I hope we see it in 1.23 :) When you add it, I'll test it in the Linux man-pages.
I _will_ commit now to not turning this warning on by default. Sentence endings internal to a line are not incorrect roff practice. They're merely easy to screw up (and they make diff-based maintenance work uglier than it needs to be).
Is the following correct? "foo. Bar"As far as I know, that breaks the ability of groff(1) to produce the double space; so I'd say something's wrong there? It's not only a matter of maintainability, is it?
Yeah, just have this floating around in your mind, and if you find a solution some day that's great; otherwise, it looks like an impossible thing. Maybe mandoc(1) has it different?The tool could have a secondary warning, not so important, for "foo, bar".This would be a deeper, more intrusive change and unlike the foregoing I have no clear idea how to implement it. A comma isn't special to the formatter; it's not a sentence-ending character, nor is it transparent to sentence endings. Barring hyphenation considerations, the formatter treats it the same as "a", "R", or "#". (If you give "#" a hyphenation code and pattern files using it, it too can behave like a letter.)

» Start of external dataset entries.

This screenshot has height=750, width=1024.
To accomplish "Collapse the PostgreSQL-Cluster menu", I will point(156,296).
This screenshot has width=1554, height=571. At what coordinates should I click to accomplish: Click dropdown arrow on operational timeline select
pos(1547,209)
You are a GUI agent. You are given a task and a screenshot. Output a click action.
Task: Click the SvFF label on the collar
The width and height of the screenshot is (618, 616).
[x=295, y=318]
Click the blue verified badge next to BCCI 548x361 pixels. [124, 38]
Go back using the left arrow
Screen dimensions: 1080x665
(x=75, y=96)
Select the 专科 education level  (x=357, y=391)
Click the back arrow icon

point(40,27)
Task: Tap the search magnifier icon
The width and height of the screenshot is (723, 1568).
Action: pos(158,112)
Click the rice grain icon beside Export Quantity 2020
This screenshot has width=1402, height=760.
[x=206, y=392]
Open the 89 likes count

No, that's not correct. GNU troff has supported a '-W' flag to disable warnings of the type given in the argument since 1991 or earlier. It goes all the way back to day one of our Git history.
Ahh, right. It was maybe with mandoc(1) that I had issues...
If I implement the thing above, then the Make rules for the (non-man(7)) documents that don't use semantic newlines will need their command recipes updated to say "-ww -Wsentence" or whatever the new category gets called.
Hmm, no? -wname Enable warning name. Available warnings are described in section "Warnings" below. To enable most useful warnings use -w all. To enable absolutely all warnings use -w w in- stead. Multiple -w options are allowed.-ww enables absolutely all warnings. This is part of "absolutely all" warnings, so if someone wanted absolutely all warnings, they should get this one too. If not, they better read absolutely twice before using it.
-wall enables most useful warnings. This is a "most useful" warning, since most of the manual pages (if not all) should follow this.
If someone just wants a specific set of warnings, and that the build doesn't break because a warning was added, I'd say they should use a specific set of warnings, instead of a wildcard. The same happens with gcc(1)'s warnings. Every release, builds break, for a good reason. Solution: fix the code.
*BSD Make's commitment to suffix rules in preference to all other ways to get a target made and refusal to countenance "$<" in target rules throw caltrops in our path again here, and will force a policy of enabling or disabling this warning for all documents in our tree using a certain macro package.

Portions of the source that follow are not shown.